I've done dessert buffets at least 25 times in the past, and as long as I served fruit and cheese, and crudites with dips for diabetics, no one ever said, "Gee, I wish you had made hors d'oeuvres."
I've even had all-chocolate parties.
If you don't want to do the work yourself, do you have a bakery in your neighborhood that would do exactly what you want? That's really the easiest, and it can turn out to be not much more expensive.
Some of my favorite things include:
a smashingly fabulous white chocolate cake
flourless chocolate torte
madeleines made with orange zest and dipped in chocolate
mini-tarts with lemon curd
mini-tarts with seasonal fruit on top of creme patissiere (btw, how many of you spell the substance "patissiere," and how many "patisserie?)
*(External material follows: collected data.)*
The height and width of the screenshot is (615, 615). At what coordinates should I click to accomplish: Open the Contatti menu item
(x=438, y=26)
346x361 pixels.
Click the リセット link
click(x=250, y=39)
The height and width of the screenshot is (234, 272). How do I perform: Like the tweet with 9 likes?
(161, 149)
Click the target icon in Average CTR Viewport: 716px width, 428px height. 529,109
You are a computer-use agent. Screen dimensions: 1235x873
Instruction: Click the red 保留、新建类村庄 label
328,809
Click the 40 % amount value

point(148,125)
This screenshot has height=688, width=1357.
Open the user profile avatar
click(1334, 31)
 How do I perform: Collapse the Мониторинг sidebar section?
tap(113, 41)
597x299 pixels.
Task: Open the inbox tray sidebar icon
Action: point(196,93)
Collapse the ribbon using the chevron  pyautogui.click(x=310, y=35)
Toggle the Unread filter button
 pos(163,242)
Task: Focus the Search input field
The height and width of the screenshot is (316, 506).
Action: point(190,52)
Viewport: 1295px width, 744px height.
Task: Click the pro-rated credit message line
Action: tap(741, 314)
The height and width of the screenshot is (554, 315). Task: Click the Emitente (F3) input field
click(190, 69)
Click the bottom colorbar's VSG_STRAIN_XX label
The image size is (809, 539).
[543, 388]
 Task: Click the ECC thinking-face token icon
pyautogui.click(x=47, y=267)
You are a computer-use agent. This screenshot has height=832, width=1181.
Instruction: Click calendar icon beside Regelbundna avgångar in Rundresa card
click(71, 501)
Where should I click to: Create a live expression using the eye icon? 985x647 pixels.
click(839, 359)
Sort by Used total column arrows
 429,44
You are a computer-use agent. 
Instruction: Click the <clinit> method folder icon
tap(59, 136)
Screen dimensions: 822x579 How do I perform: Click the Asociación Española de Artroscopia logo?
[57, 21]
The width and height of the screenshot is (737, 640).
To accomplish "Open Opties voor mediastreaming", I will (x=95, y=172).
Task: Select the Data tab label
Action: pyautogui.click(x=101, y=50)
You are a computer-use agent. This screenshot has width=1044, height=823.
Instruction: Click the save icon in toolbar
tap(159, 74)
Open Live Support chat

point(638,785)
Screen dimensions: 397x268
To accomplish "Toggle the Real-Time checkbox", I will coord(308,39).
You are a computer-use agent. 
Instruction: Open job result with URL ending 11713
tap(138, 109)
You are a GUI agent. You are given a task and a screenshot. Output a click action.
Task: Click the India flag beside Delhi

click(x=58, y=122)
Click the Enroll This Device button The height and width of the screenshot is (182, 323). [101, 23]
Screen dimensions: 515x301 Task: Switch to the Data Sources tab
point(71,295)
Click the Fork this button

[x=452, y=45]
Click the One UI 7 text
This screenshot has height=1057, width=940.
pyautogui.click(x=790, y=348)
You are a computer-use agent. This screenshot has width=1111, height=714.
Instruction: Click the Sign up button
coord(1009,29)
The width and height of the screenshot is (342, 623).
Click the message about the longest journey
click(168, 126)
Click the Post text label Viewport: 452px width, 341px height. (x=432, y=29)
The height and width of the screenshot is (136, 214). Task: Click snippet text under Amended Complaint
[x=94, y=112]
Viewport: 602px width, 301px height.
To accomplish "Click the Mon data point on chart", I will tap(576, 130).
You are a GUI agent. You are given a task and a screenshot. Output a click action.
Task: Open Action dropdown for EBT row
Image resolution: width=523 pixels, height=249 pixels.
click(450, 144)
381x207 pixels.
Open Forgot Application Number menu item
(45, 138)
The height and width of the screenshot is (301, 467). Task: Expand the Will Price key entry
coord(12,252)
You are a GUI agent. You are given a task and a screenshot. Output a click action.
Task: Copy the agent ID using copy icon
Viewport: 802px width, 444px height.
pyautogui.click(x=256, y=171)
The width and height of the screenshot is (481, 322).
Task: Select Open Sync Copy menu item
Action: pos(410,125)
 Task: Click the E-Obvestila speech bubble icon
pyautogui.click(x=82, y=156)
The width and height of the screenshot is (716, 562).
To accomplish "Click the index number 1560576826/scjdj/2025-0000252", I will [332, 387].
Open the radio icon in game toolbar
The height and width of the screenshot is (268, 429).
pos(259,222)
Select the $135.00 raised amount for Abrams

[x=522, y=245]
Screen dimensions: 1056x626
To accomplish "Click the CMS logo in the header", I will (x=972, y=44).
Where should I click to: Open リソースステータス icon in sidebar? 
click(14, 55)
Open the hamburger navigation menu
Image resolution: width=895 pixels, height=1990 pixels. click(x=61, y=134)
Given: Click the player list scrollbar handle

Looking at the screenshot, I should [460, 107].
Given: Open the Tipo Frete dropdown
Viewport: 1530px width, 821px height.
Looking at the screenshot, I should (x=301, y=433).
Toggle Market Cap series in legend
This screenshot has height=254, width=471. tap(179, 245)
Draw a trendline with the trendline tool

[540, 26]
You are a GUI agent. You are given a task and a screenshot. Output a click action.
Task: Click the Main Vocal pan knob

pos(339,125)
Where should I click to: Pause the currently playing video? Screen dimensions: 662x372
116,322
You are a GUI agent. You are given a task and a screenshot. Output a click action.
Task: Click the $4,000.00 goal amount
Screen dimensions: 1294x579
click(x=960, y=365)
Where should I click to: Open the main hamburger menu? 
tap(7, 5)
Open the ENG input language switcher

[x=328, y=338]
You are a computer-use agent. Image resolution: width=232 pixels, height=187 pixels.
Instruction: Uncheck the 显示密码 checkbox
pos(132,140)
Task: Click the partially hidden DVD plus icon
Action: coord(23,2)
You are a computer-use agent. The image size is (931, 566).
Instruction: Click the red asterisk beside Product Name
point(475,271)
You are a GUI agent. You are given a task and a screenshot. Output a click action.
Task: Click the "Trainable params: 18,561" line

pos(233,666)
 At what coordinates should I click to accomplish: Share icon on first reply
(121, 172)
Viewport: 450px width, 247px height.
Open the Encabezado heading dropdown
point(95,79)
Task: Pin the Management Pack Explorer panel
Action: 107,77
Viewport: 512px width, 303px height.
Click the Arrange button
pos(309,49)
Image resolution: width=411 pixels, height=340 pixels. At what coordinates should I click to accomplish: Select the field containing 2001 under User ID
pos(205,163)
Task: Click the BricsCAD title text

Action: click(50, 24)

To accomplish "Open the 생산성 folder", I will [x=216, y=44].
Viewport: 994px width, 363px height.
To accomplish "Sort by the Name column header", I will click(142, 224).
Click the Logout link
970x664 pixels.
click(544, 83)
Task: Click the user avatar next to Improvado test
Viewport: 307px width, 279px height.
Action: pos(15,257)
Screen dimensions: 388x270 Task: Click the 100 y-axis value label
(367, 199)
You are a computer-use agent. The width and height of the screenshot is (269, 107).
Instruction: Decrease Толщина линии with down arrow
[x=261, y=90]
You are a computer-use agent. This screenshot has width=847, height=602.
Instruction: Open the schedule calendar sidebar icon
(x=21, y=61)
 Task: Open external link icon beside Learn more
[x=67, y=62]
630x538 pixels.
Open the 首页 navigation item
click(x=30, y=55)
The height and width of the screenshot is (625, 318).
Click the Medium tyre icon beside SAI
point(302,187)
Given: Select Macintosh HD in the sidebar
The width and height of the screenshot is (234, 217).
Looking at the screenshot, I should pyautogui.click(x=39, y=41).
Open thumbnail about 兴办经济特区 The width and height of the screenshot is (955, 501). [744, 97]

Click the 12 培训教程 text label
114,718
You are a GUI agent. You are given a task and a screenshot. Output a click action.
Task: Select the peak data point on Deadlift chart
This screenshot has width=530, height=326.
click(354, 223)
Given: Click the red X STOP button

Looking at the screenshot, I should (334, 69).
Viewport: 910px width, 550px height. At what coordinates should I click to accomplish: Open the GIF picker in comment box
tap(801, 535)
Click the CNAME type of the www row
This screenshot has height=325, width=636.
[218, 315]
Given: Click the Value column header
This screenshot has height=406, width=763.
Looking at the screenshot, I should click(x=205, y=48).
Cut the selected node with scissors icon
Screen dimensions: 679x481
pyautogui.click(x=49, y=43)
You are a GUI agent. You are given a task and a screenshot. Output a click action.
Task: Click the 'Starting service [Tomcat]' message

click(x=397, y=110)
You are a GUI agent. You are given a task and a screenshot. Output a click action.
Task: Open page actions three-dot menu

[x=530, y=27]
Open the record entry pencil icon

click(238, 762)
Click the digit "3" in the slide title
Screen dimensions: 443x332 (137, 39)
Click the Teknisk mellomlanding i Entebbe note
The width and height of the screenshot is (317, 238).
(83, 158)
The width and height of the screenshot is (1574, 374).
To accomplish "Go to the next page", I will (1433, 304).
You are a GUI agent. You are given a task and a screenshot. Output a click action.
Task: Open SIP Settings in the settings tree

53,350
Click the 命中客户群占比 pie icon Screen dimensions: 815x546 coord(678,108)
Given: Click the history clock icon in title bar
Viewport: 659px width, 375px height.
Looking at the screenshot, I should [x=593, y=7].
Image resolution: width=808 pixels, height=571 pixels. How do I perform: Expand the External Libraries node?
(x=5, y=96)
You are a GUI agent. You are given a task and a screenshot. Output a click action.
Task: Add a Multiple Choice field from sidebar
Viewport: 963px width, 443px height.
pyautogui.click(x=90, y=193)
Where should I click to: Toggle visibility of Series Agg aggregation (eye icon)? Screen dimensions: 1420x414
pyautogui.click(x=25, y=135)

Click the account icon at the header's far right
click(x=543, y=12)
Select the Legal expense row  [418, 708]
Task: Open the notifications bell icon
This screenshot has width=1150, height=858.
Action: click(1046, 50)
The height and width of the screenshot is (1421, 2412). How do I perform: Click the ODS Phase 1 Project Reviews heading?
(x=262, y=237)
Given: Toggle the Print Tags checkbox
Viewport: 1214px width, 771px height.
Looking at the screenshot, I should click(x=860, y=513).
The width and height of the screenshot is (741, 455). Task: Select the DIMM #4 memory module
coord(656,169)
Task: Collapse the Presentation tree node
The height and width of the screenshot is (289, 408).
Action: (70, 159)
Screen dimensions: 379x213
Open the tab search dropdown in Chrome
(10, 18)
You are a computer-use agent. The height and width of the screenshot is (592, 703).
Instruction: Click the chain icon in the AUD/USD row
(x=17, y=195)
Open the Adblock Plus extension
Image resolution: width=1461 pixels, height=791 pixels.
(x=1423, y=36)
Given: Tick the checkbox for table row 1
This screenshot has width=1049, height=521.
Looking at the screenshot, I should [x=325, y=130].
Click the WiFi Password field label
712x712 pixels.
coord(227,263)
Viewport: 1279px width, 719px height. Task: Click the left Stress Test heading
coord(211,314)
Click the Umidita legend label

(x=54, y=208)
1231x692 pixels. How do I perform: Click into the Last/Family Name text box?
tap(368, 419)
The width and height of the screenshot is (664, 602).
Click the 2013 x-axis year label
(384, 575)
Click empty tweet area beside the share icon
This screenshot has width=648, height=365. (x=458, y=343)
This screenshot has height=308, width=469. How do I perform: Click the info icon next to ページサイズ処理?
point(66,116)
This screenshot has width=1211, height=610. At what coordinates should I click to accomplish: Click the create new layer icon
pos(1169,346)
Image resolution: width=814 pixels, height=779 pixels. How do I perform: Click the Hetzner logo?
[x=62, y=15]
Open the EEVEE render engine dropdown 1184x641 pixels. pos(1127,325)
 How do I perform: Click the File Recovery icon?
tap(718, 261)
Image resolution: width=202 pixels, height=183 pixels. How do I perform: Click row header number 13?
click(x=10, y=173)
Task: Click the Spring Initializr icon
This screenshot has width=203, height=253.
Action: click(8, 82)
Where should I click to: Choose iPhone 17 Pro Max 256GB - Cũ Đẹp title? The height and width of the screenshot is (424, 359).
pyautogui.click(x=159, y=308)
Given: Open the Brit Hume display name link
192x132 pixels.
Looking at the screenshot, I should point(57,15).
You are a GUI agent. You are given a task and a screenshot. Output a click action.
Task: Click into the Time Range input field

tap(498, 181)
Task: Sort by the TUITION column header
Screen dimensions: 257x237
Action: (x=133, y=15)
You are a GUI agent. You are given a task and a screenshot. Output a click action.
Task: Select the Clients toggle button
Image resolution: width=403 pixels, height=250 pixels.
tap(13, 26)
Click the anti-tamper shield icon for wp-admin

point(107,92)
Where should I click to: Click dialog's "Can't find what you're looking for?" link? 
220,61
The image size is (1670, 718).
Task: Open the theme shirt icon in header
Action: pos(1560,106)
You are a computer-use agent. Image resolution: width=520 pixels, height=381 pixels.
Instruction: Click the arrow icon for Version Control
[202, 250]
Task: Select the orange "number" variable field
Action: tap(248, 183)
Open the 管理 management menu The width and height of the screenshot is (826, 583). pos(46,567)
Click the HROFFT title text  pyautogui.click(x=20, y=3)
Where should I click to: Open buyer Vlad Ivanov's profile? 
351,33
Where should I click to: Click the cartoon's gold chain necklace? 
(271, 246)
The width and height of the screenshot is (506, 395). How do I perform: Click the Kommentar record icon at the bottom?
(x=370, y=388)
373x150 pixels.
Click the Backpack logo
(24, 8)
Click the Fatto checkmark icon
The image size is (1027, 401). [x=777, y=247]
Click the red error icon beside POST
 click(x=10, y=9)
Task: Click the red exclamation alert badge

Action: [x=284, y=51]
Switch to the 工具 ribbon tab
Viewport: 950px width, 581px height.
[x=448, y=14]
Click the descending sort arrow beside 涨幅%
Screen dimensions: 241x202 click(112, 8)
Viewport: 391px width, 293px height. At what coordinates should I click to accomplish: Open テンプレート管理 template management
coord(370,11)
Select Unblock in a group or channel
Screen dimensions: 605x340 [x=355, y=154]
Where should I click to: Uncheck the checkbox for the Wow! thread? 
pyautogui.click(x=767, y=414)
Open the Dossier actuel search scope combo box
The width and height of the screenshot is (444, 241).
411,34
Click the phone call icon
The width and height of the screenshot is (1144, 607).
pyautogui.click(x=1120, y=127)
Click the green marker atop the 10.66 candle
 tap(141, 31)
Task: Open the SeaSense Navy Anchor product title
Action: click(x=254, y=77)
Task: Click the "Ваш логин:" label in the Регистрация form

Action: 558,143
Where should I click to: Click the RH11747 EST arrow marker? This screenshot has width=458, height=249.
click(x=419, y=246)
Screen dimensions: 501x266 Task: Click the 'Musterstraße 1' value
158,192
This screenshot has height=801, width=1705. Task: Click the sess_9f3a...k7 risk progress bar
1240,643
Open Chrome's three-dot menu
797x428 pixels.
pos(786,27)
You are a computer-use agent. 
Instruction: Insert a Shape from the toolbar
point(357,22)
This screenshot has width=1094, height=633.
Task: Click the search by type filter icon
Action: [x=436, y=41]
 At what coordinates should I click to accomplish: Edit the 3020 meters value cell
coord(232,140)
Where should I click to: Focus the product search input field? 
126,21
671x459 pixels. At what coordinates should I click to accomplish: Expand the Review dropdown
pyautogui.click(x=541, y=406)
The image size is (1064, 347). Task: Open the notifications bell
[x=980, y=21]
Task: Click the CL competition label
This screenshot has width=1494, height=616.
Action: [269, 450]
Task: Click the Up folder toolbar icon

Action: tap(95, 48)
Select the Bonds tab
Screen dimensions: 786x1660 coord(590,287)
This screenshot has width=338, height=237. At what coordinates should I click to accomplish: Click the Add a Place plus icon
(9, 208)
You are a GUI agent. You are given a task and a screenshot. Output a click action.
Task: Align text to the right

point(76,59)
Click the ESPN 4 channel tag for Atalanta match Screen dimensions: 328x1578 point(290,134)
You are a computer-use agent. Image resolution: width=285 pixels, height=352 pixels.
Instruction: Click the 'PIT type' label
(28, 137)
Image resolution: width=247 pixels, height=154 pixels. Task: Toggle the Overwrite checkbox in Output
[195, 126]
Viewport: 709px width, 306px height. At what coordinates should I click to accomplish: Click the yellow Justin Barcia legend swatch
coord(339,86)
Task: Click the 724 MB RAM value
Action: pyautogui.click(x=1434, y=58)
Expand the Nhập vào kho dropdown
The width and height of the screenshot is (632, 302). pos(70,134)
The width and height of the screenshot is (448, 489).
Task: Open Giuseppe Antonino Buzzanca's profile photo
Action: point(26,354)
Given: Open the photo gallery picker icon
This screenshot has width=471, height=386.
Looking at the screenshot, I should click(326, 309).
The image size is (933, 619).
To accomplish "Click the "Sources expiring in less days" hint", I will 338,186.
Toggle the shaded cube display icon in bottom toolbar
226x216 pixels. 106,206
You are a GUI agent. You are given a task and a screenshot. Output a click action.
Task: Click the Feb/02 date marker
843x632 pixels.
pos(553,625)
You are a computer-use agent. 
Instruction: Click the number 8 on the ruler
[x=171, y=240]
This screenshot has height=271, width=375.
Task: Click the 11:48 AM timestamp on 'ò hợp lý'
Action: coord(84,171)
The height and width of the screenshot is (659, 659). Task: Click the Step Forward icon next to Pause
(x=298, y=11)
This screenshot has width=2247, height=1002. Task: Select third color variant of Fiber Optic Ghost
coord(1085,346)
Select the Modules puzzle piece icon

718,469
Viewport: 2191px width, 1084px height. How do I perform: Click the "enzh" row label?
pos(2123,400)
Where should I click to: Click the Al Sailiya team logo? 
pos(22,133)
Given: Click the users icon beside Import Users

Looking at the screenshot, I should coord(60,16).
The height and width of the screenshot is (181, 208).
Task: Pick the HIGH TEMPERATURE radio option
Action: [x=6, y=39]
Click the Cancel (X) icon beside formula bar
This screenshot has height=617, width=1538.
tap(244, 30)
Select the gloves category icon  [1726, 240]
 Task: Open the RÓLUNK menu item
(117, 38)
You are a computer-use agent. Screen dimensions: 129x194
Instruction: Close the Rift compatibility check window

a cookie tray (c.c., Oatmeal, lemon, pecan, something caramel)
creme brulee
old-fashioned chocolate buttermilk cake.Of course, you can make them (or have them made) in full-size or bite-size. I think it's nice to do two full-sized and four finger-food sized desserts. There's just something about a nice thick slab of cake on a plate that doesn't come across in a mini.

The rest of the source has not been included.